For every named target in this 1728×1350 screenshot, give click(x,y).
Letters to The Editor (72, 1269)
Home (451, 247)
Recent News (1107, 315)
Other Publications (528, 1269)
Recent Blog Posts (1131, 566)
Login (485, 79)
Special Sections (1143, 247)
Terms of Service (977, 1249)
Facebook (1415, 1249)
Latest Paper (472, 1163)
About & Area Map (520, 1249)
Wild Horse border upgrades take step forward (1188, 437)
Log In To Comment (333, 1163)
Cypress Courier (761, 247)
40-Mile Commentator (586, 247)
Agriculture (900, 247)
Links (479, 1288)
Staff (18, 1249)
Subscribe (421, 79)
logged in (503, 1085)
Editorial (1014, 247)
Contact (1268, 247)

* * *

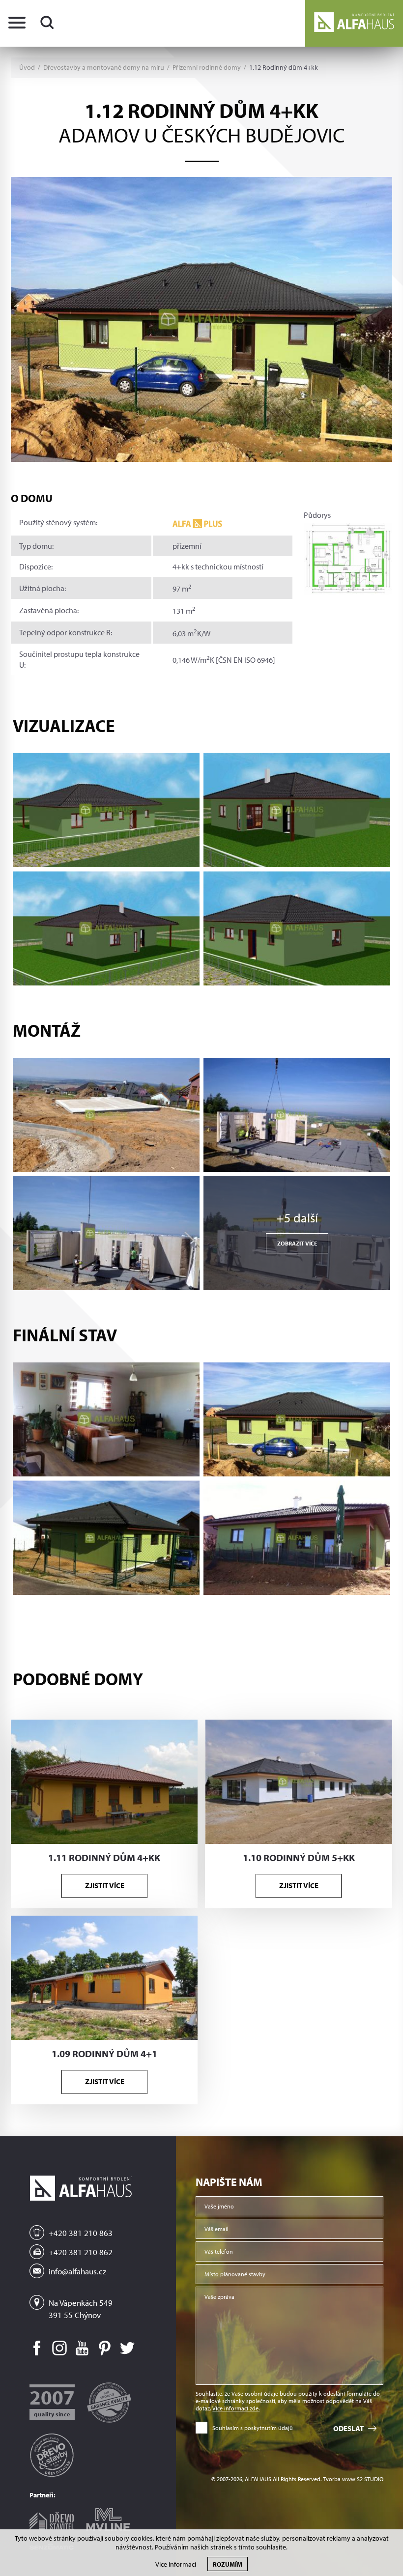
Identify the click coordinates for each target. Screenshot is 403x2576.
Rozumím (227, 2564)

...

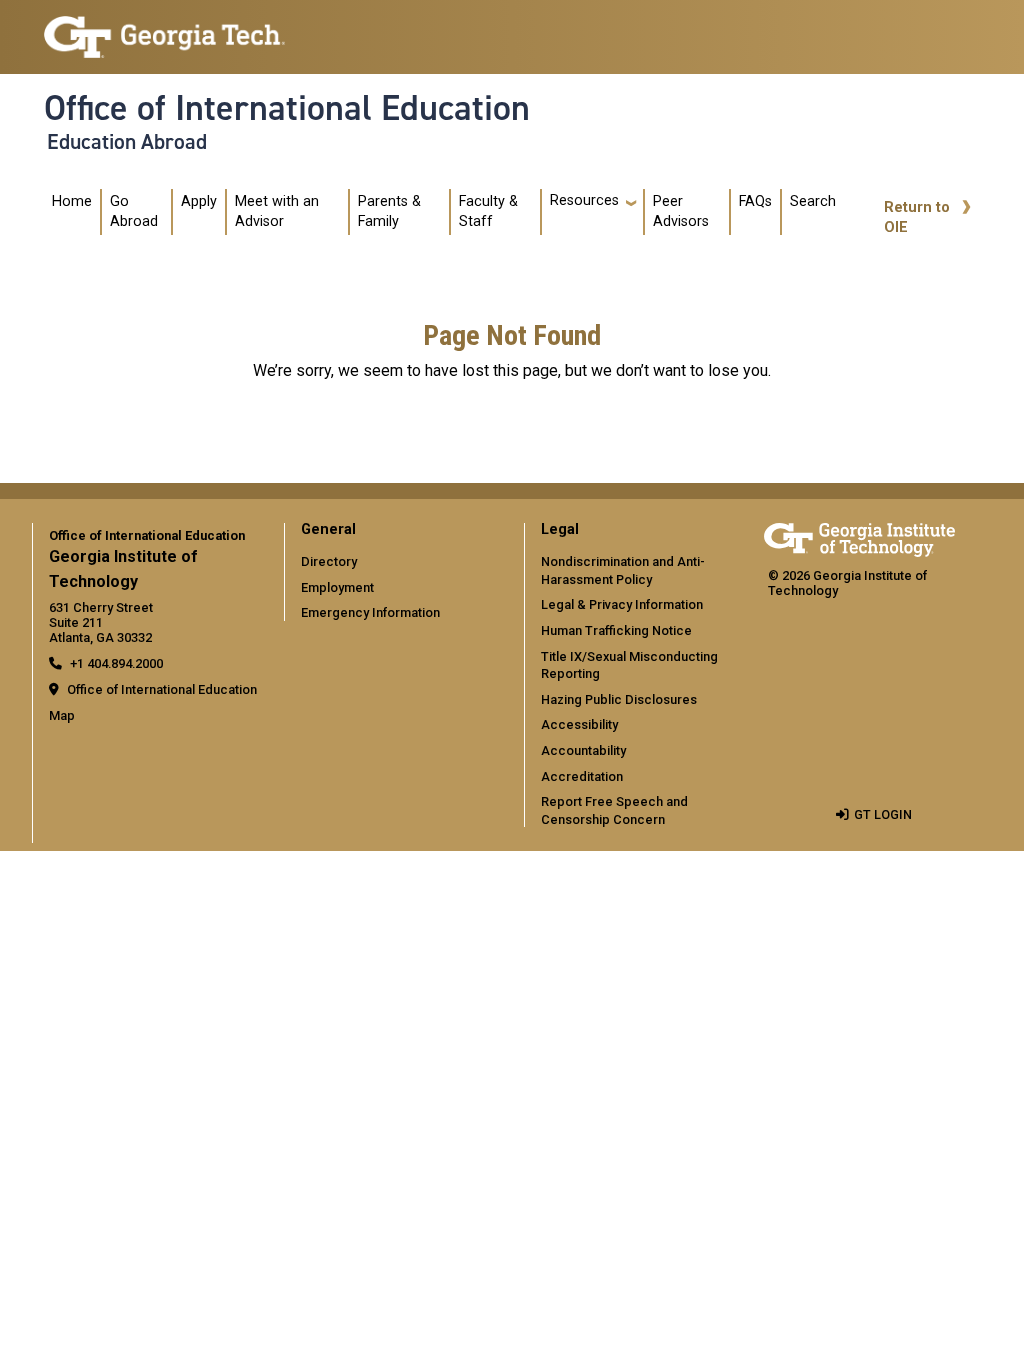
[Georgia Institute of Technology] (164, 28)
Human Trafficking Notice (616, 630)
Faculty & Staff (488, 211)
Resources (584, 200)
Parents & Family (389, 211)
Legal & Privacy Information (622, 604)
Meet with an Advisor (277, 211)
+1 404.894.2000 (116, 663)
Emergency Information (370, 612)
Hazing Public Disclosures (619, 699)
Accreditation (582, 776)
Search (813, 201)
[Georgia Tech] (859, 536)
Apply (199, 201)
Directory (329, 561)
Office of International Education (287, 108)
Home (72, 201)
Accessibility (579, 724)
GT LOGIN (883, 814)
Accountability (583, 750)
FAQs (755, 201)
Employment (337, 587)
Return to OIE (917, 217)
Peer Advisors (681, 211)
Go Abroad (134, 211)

Assignment: Within the material above, extract exactly the lines that start at the line containing "Search (813, 201)" and stop after the line containing "Go Abroad (134, 211)", and only those.

Problem solution:
Search (813, 201)
[Georgia Tech] (859, 536)
Apply (199, 201)
Directory (329, 561)
Office of International Education (287, 108)
Home (72, 201)
Accessibility (579, 724)
GT LOGIN (883, 814)
Accountability (583, 750)
FAQs (755, 201)
Employment (337, 587)
Return to OIE (917, 217)
Peer Advisors (681, 211)
Go Abroad (134, 211)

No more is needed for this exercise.